Petri nets and time
A Petri net is a graph-based structure consisting of places and transitions. The net simulates the dynamic behavior of a system by continuously firing enabled transitions when tokens are removed and inserted into places. The presence of a token in a place represents the availability or meeting a precondition of a process that is represented by a transition. In our possibilistic timed Petri network, a token is associated with a time stamp, specifically, a possibility distribution of its availability. In a timed Petri network, each transition has a duration corresponding to the time taken by the process being modeled. Consider a precise timed Petri network, in which every token and transition is associated with a precise time and duration respectively. Assume that a process takes d units of time to perform; the transition corresponding to the process is associated with d units of time. Suppose a token arrives in a place with time stamp t and a transition with precise duration d fires at time t, the newly created token after the firing of the transition now has a time stamp t+d.
In a possibilistic timed Petri network, each token is associated with a possibilistic distribution time stamp, say f(x), and each place is also associated with a possibilistic distribution of processing time, say g(y).
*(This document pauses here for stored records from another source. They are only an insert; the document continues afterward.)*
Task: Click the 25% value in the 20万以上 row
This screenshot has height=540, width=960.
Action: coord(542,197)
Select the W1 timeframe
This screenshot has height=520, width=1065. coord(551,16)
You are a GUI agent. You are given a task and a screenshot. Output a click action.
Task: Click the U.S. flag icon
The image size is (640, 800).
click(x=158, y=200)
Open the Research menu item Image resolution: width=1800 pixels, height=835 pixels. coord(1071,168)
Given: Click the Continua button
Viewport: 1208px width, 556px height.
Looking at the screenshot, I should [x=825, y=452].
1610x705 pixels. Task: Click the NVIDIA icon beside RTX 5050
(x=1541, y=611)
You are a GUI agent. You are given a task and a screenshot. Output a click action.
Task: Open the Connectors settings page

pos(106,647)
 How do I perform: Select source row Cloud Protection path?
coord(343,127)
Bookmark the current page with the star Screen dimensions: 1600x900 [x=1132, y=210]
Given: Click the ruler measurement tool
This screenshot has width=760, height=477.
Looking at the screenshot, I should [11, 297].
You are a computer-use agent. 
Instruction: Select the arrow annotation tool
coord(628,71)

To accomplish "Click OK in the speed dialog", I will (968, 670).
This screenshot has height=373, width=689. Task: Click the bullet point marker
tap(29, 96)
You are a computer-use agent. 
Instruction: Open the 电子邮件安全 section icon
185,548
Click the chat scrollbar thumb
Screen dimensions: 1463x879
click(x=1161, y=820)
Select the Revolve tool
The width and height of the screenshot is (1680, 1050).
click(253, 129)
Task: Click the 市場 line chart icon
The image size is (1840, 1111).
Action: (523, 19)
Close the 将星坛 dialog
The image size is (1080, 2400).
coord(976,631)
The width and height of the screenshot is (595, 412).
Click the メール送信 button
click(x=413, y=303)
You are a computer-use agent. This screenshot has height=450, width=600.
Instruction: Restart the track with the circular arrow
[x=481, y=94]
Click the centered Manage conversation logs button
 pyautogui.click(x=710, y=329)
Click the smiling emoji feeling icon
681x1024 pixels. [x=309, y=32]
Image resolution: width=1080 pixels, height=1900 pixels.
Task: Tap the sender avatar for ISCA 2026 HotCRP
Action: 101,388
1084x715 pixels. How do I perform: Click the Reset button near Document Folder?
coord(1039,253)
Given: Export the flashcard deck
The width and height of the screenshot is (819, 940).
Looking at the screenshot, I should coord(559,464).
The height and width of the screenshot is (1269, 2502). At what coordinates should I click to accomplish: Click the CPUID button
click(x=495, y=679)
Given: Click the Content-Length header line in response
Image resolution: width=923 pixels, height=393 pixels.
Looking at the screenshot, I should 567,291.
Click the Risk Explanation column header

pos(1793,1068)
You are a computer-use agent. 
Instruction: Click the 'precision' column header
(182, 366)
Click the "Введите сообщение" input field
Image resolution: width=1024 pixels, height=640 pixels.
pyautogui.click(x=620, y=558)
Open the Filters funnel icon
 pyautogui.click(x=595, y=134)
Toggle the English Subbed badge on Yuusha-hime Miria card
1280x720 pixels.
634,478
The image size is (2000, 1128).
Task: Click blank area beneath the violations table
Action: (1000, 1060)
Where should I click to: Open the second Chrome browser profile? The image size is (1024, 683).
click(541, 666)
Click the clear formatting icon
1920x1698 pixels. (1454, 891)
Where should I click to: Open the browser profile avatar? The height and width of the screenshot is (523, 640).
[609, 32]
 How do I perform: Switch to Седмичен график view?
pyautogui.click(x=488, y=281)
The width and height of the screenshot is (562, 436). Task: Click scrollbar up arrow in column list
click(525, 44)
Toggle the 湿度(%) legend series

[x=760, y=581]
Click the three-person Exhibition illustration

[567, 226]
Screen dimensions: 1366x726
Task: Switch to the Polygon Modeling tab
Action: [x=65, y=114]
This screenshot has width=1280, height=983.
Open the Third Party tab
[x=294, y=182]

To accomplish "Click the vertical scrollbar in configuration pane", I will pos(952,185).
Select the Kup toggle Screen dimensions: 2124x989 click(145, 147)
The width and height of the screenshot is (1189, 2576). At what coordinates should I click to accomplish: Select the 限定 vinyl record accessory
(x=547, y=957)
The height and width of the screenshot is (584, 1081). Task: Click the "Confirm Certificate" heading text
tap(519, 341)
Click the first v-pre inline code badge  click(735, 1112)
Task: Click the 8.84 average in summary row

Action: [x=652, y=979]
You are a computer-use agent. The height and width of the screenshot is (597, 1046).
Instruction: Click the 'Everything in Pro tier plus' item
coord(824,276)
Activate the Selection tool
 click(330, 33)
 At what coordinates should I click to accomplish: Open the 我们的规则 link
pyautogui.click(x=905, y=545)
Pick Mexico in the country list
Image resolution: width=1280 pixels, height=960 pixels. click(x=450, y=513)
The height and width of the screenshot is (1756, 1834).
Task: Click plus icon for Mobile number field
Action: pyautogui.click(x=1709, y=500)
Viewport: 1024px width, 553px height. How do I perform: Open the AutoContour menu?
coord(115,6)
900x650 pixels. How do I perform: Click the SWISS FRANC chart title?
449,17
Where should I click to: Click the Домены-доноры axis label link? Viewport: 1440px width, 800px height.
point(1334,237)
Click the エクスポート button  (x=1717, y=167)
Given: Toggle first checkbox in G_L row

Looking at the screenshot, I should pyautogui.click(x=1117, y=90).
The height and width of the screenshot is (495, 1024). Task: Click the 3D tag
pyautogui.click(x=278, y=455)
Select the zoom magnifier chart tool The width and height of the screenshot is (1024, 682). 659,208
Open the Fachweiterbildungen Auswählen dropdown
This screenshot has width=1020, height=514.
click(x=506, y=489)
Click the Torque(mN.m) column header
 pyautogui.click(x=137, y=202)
When the transition fires in a simple case with one place and an arc, the token created after the firing has a new time distribution given by f(x)⊕g(y). When firing of a transition depends on many tokens, having different time distributions, it is not straightforward how to compute when to fire a transition and how to compute the time stamp of the new tokens.
The algorithm to find the firing a transition and to fire this transition is an extension of a typical algorithm for firing a transition in a Petri net. This algorithm takes into account the timestamps in tokens, durations, enabling and effective enabling time of transitions.
algorithm FireTransition(PN)
input: Petri network PN
output: Success or NoTransitionToFire
begin
Token MinToken ← +Infinity
Transition Firing ← ∅
for all transitions T of PN do
begin
token MaxToken ← -1
for all input places P of transition T do
begin
assume P is enabled
if number of tokens in P < #(P, Input(T)) then P is not enabled
else if MaxToken < max(tokens in P) then MaxToken ← max(tokens in P)
end
if P is enabled and MinToken > MaxToken and MinToken > enabling time of T then
begin
Firing ← T
MinToken ← max(MaxToken, enabling time of T)
end
end
if Firing = ∅ then return NoTransitionToFire
Token NewToken ← (MinToken + duration of Firing)
update enabling time of Firing using NewToken
for all input places P of Firing do
remove minimal token from P
for all output places P of Firing do
add token NewToken into P
return Success
end